Kalos Sthenos is Greek for “beautiful strength.” Kalos Sthenos is a big deal. I’ve come to realize it’s probably one of the defining elements of my training philosophy; I want my clients to move as beautifully as their bodies look.
Coach Mike Boyle has been quoted as saying “if it doesn’t look athletic, it’s probably not athletic.” Simple but incisive, and really just another way of saying the same thing. Humans intuitively recognize the lack of proper technique. They may not be able to pinpoint exactly why, but if non-strength training aficionados watch two people squatting side by side, they could probably identify whose technique is better.
I think we can all agree this looks like shit, yes?
Please. God. Make it. Stop.
My particular background has probably left me ultra-sensitive. I may be a meathead(ish) strength junkie now, but there was a time in my life when I would routinely take up to 8 ballet classes a week. And although I was never the most naturally gifted, I worked my balls off and developed a modicum of technique and proficiency. Consequently, I had an appreciation for the aesthetic qualities of movement from the beginning of my love affair with moving iron weights from Point A to Point B.
For those of you training for health and hotness (read: PRETTY MUCH ALL OF YOU), I challenge you to prize quality of movement above all else. Movement MUST precede exercise. That’s why I believe the Functional Movement Screen is the industry’s premiere screening tool. If you don’t have certain basic movement capabilities, you don’t have the fundamental mobility and stability to execute good exercise technique, no matter how much your ego may crave lifting big weights.
And lest you think this is purely a matter of artistic sensibility, let me lovingly and bluntly tell you if your technique is shoddy, you WILL get injured. Period. Maybe not in your twenties. But eventually. Furthermore, if you really do want to move substantial weight and reap the health and hotness benefits, you’re not going to get there unless you’re honoring the laws of physics and proper biomechancis. The gyms of America are filled with guys and gals doing partial range of motion exercises with brutal form and lifting the same weights for years. If you want your body to change, you’ve got to PROGRESS your training. Otherwise you’re just spinning your wheels.

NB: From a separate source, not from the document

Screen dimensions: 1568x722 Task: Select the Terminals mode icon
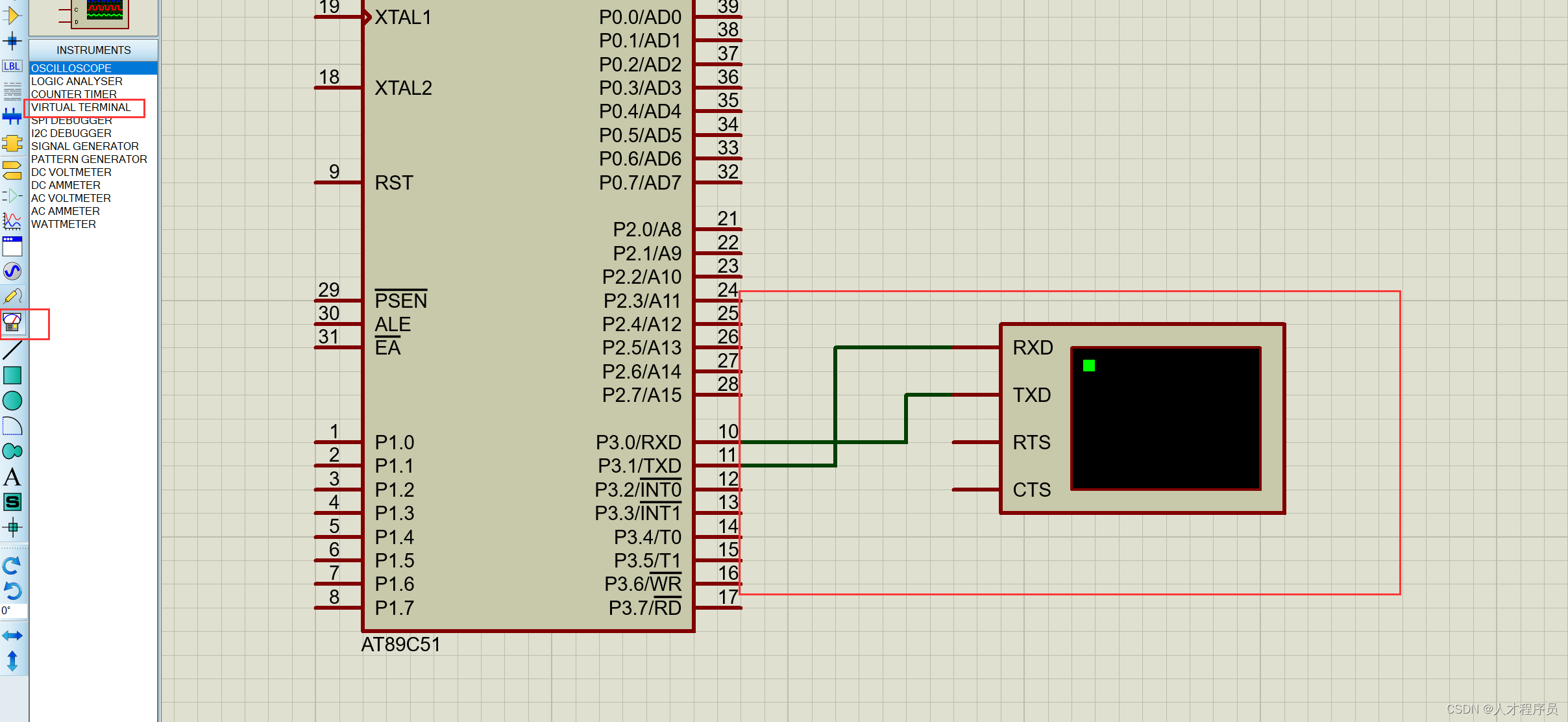click(12, 170)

Now this isn’t an excuse to lift like a pussy (sorry Mom!) and get lost in your head about technique; a balance must be struck. To modify Einstein’s famous quote about religion and science, technique without heart is lame and heart without technique is blind. I want both in my training. I want both in your training. And if you need help, ask for it.
Sounds hard? It is. And that, my friends, is why there is value in strength training beyond getting rippd abz. Now as I’ve said before, I’m all for honoring that your primary intention in training may just be to look good naked. I’m merely suggesting that embracing the concept of Kalos Sthenos will provide psychological and physical benefits beyond chicks wanting to hang out with you. Though frankly… that is a pretty sweet extra benefit.
Snoopy LOVES heavy deadlifts.
And chicks LOVE Snoopy.
(Quick Side Note: I was first exposed to this term because it’s the name of a DVD by Fitness Super Heroes Brett Jones and Gray Cook. The DVD breaks down an EXCELLENT old timey fitness move, the Turkish Get-Up. Although I haven’t seen it yet, it’s on my list, and I wanted to give credit where it’s due. Thanks Brett Jones and Gary Cook!)